For in vivo invasion studies, mice were injected with F(ab)2 fragments prepared from either normal rabbit IgG or anti-OspC IgG before B. burgdorferi–infested nymphs were placed on the mice. The numbers of spirochetes inside the salivary glands or gut at different time points after tick attachment was assessed using confocal microscopy. SCID mice were used in these studies, as the effects of the administered F(ab)2 fragments could then be evaluated without the confounding influence of host antibodies on the spirochete. When guts of feeding ticks were stained for B. burgdorferi at 24–96 hours after the onset of feeding, comparable numbers of spirochetes were noted within the ticks that fed on the immunized mice, indicating that OspC F(ab)2 fragments did not interfere with the multiplication or survivability of the spirochetes within the tick gut (Figure 3a, bottom row). In ticks that fed on mice administered normal rabbit IgG F(ab)2 fragments, spirochetes could be found within the salivary glands between 48 and 96 hours after the onset of feeding (Table 2 and Figure 3a, top left panel). In contrast, invasion of salivary glands was significantly blocked in ticks that fed on mice receiving OspC F(ab)2 (Table 2, P < 0.04 at all the time point assessed, and Figure 3a, top right panel). Detection of viable spirochetes within the feeding gut or colonized salivary glands was further evaluated by RT-PCR analyses of flaB transcripts. At 48 and 96 hours of feeding, comparable levels of flaB RNA could be detected in the tick gut (Figure 3b, right panels). In contrast, lower levels of flaB RNA were evident in the salivary glands of ticks treated with OspC F(ab)2 than in those of controls (Figure 3b, left panels).

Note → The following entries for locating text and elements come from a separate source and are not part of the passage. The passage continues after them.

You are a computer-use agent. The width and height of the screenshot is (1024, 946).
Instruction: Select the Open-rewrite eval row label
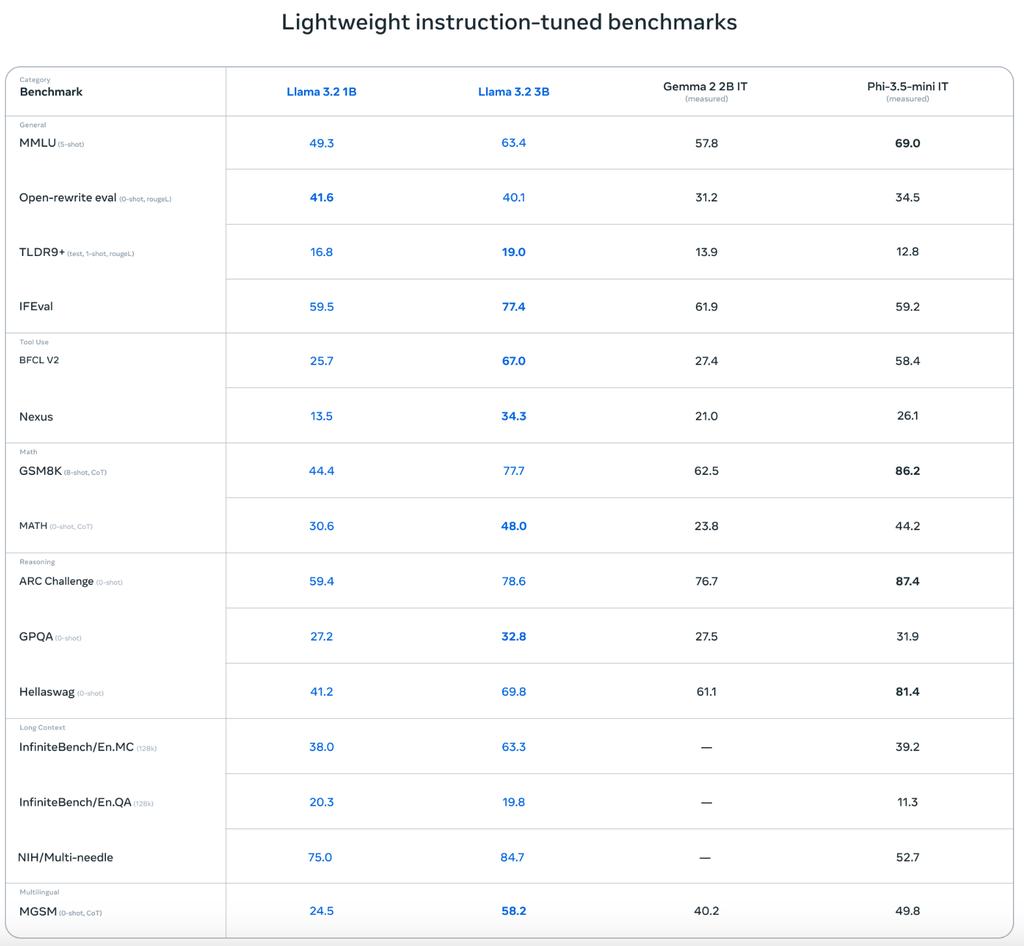pos(68,198)
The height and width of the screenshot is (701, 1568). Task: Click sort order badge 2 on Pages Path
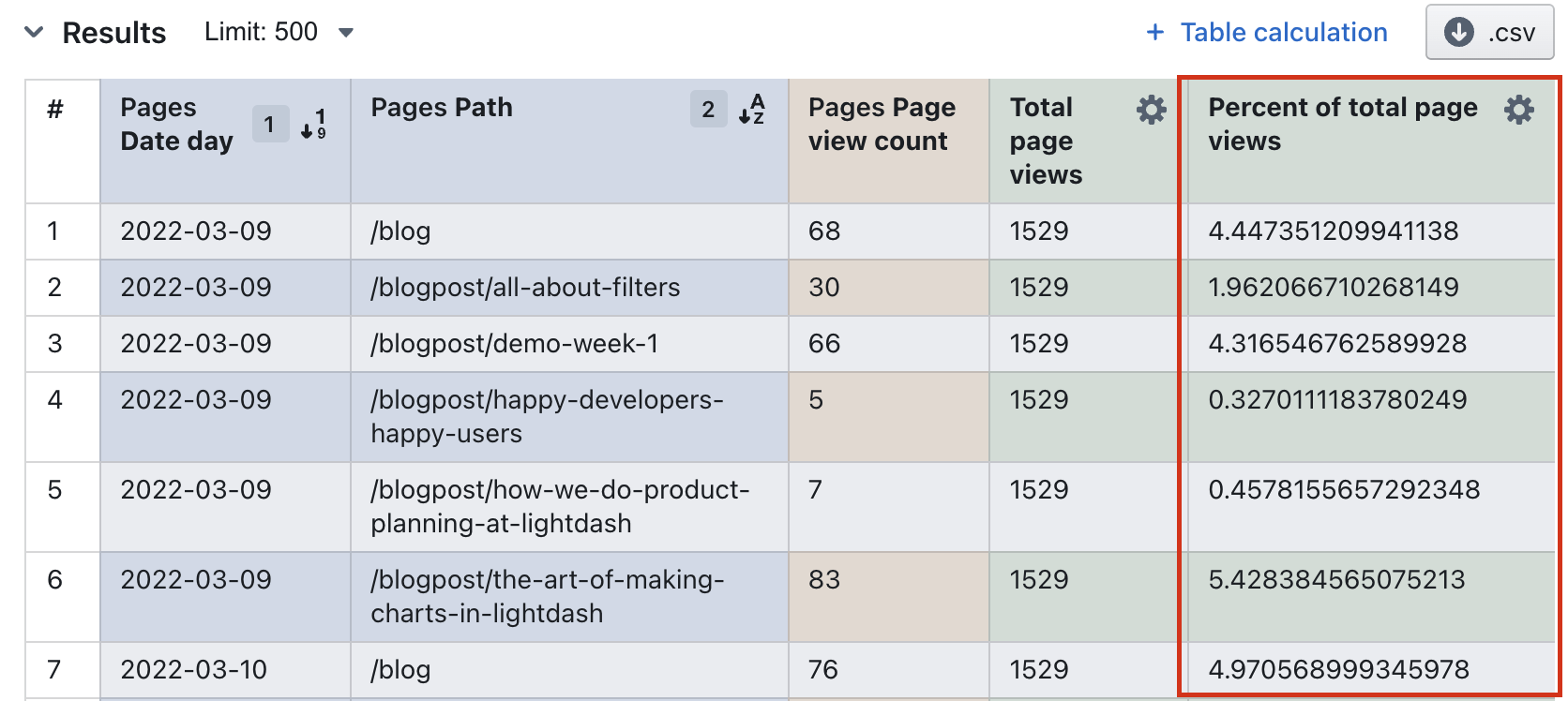[x=708, y=110]
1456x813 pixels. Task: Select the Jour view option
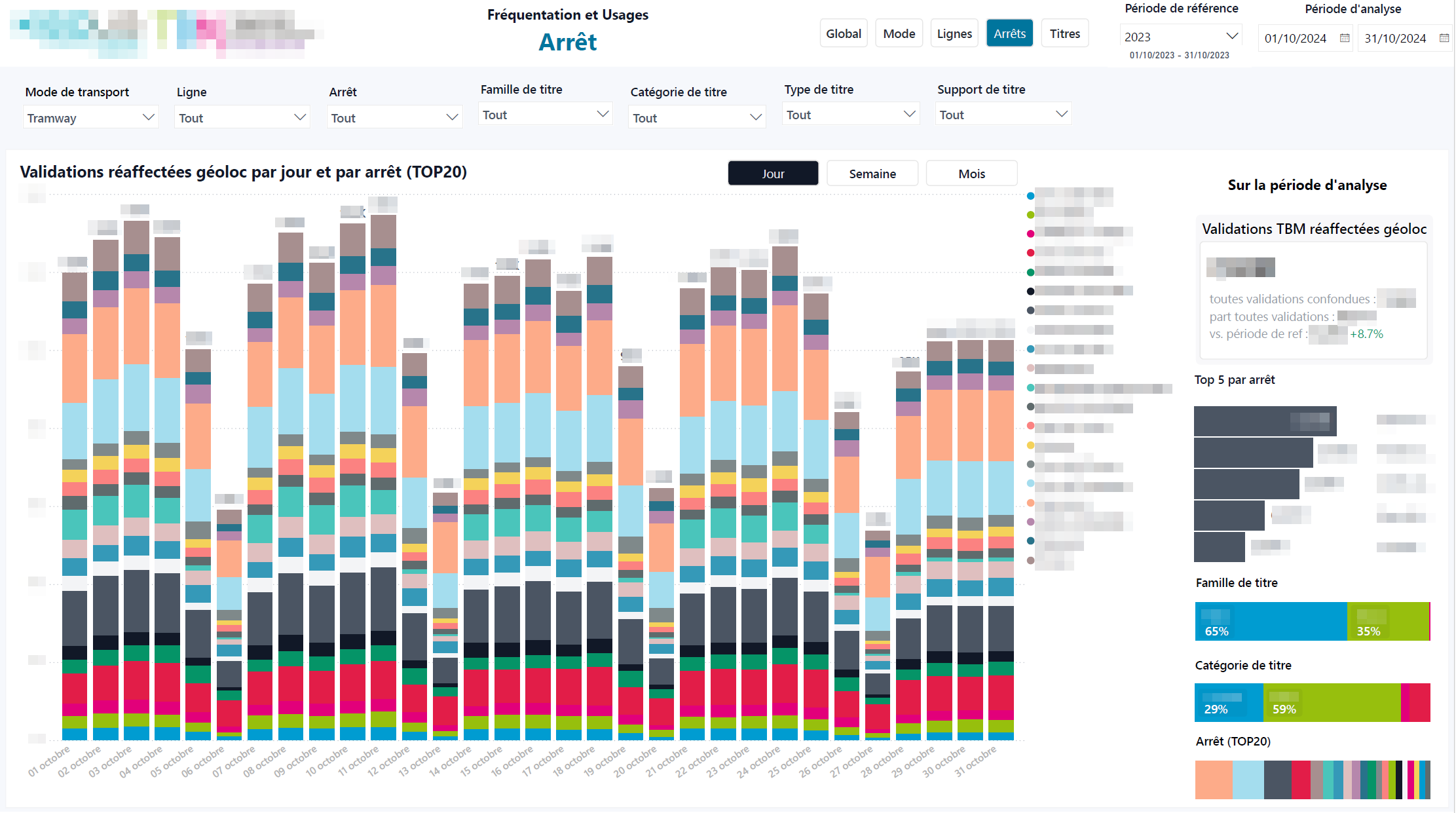pos(773,173)
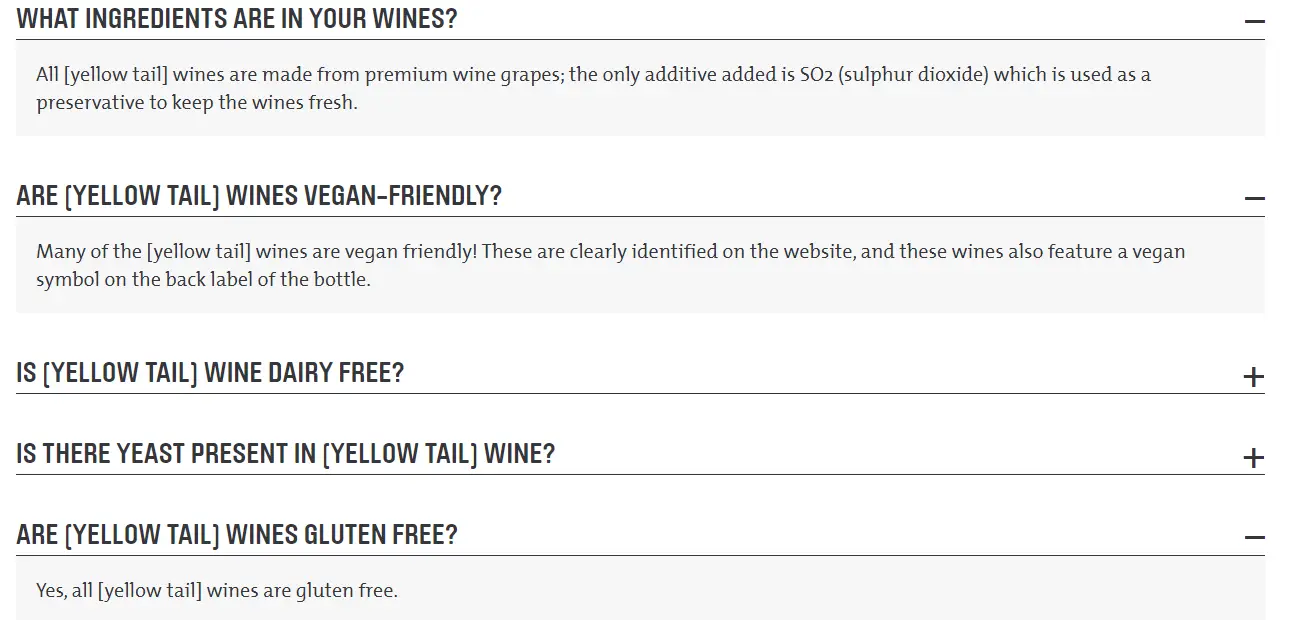The width and height of the screenshot is (1300, 620).
Task: Click minus icon beside vegan-friendly question
Action: 1254,198
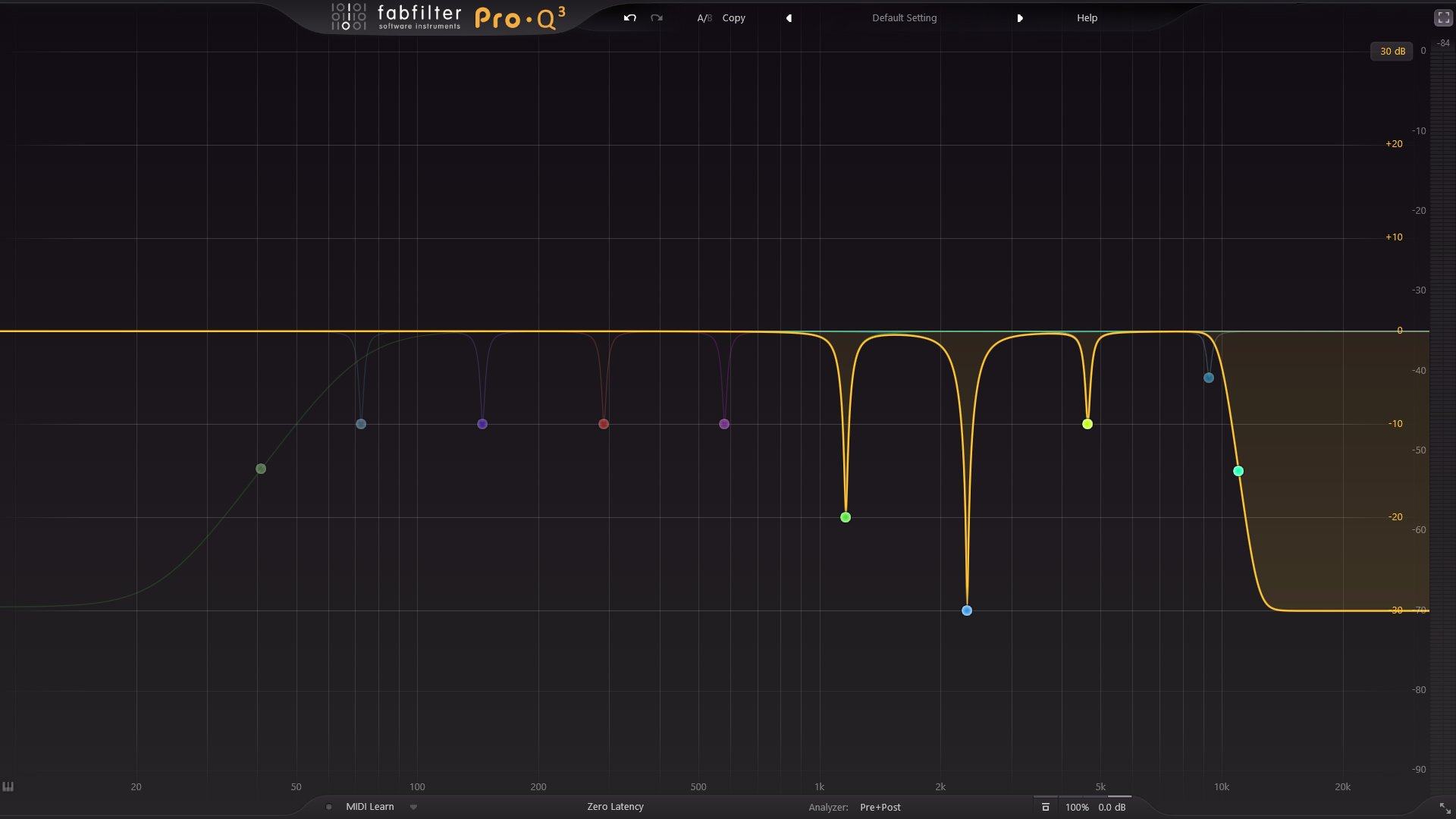Select the blue notch band at 2.4 kHz
This screenshot has width=1456, height=819.
tap(967, 610)
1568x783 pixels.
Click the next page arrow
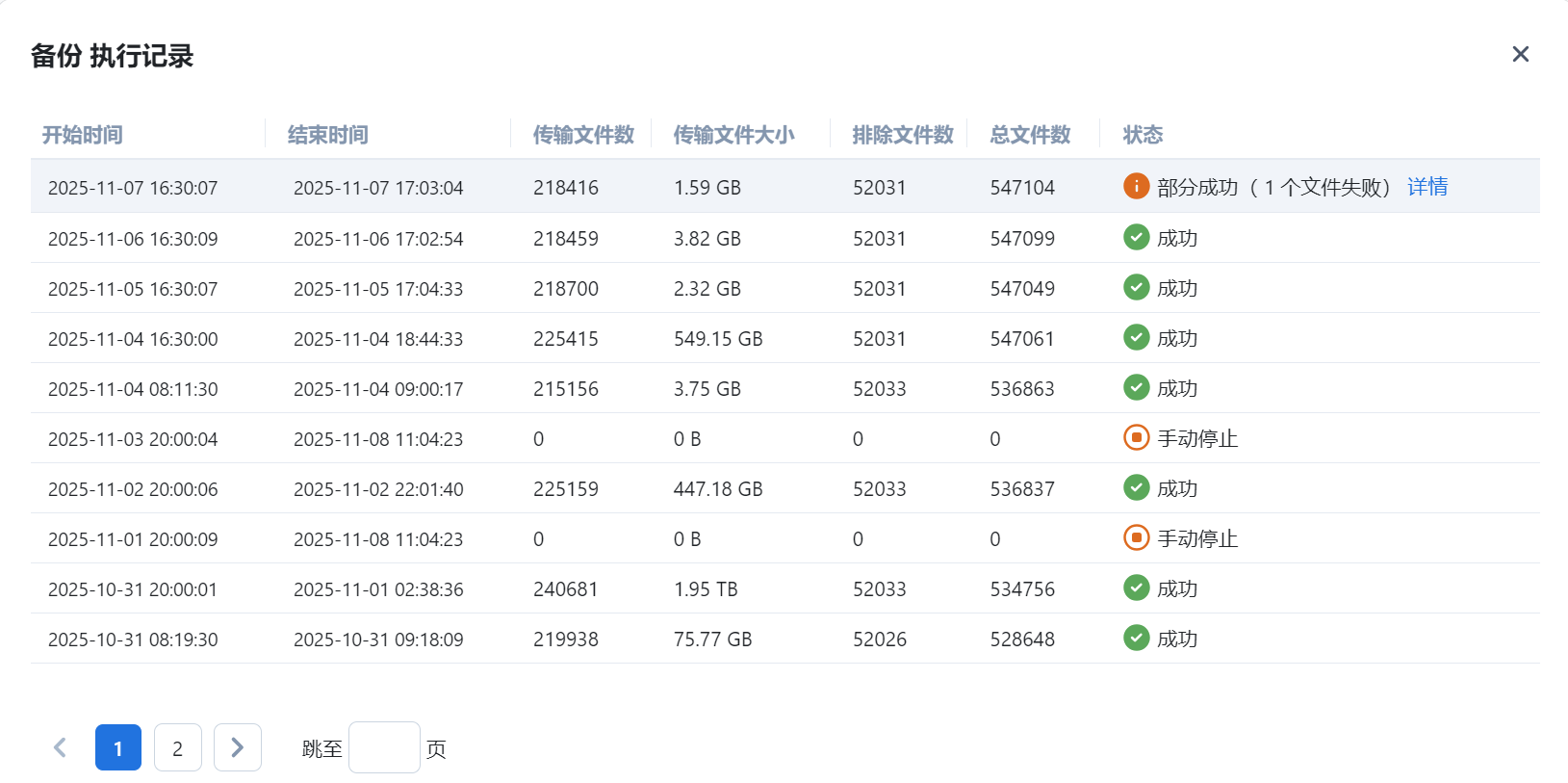point(237,748)
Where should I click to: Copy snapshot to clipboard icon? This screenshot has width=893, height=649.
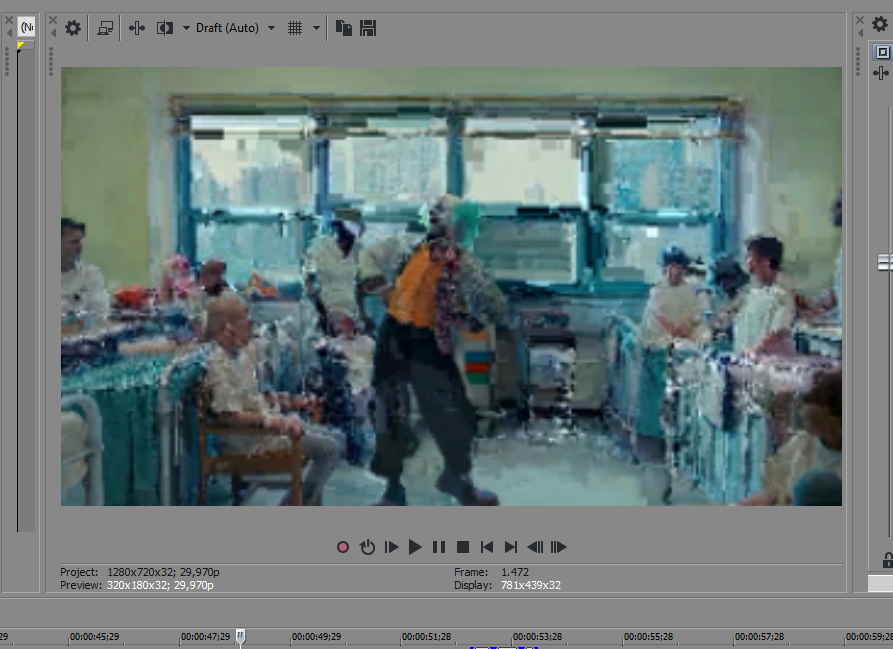(x=344, y=28)
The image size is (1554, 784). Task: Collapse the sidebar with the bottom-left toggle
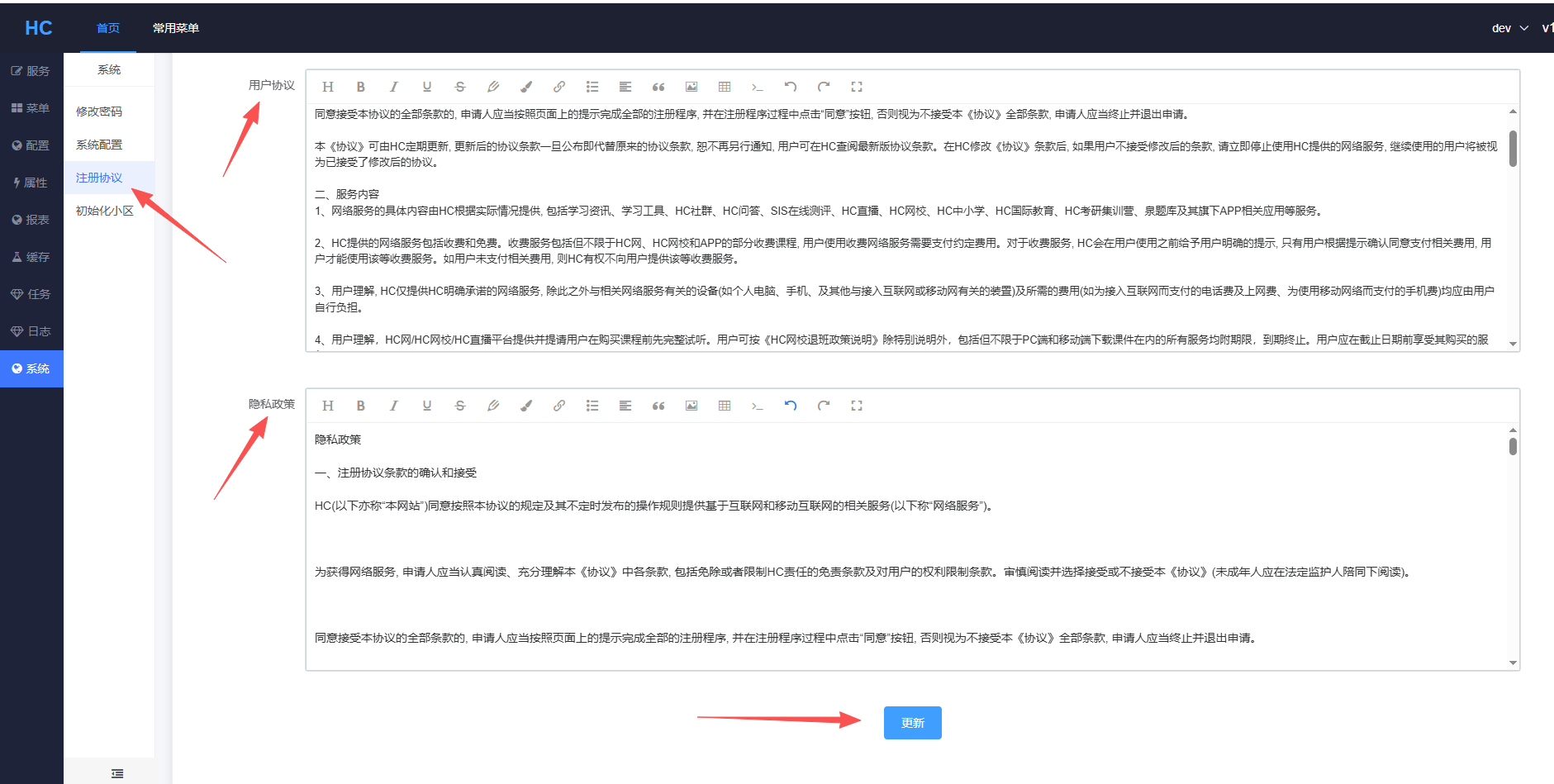coord(116,772)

These data indicate that OspC plays an important role in the invasion of B. burgdorferi into the tick salivary glands during transmission from the vector to the murine host.
OspC F(ab)2 fragments interfere with the invasion of B. burgdorferi to the I. scapularis salivary glands. (a) Distribution of B. burgdorferi within the I. scapularis salivary glands (top row) or gut (bottom row) 72 hours after the onset of feeding. B. burgdorferi–infested nymphal ticks were fed on mice that had been treated with F(ab)2 fragments prepared from either normal rabbit sera (NRS-Fab) or polyclonal OspC sera (OspC-Fab). The spirochetes (arrows) were stained with a FITC-labeled goat anti–B. burgdorferi (shown in green), and the nuclei of the gut epithelial cells were stained with propidium iodide (shown in red). Due to the lower abundance of spirochetes in the salivary gland than in gut, only a few spirochetes can be visualized through a single focal plane of the microscope. Images were recorded at ×400 magnification and are presented as a merged images for clarity (n = 3). (b) Detection of B. burgdorferi mRNA within engorged I. scapularis salivary glands or gut. Nymphs treated with NRS-Fab or OspC-Fab were analyzed by RT-PCR for the detection of viable B. burgdorferi at 48 or 96 hours after the onset of feeding. Equal amounts of total RNA from ticks that fed on F(ab)2-treated mice were converted to cDNA with reverse transcriptase, subjected to PCR with flaB primers, and analyzed on a 1.5% agarose gel. I. scapularis β-actin was used as a control to confirm equal loading of total RNA isolated from infected, fed ticks. An aliquot of prepared RNA from each group was subjected to RT-PCR in the absence of reverse transcriptase to confirm the absence of genomic DNA (data not shown).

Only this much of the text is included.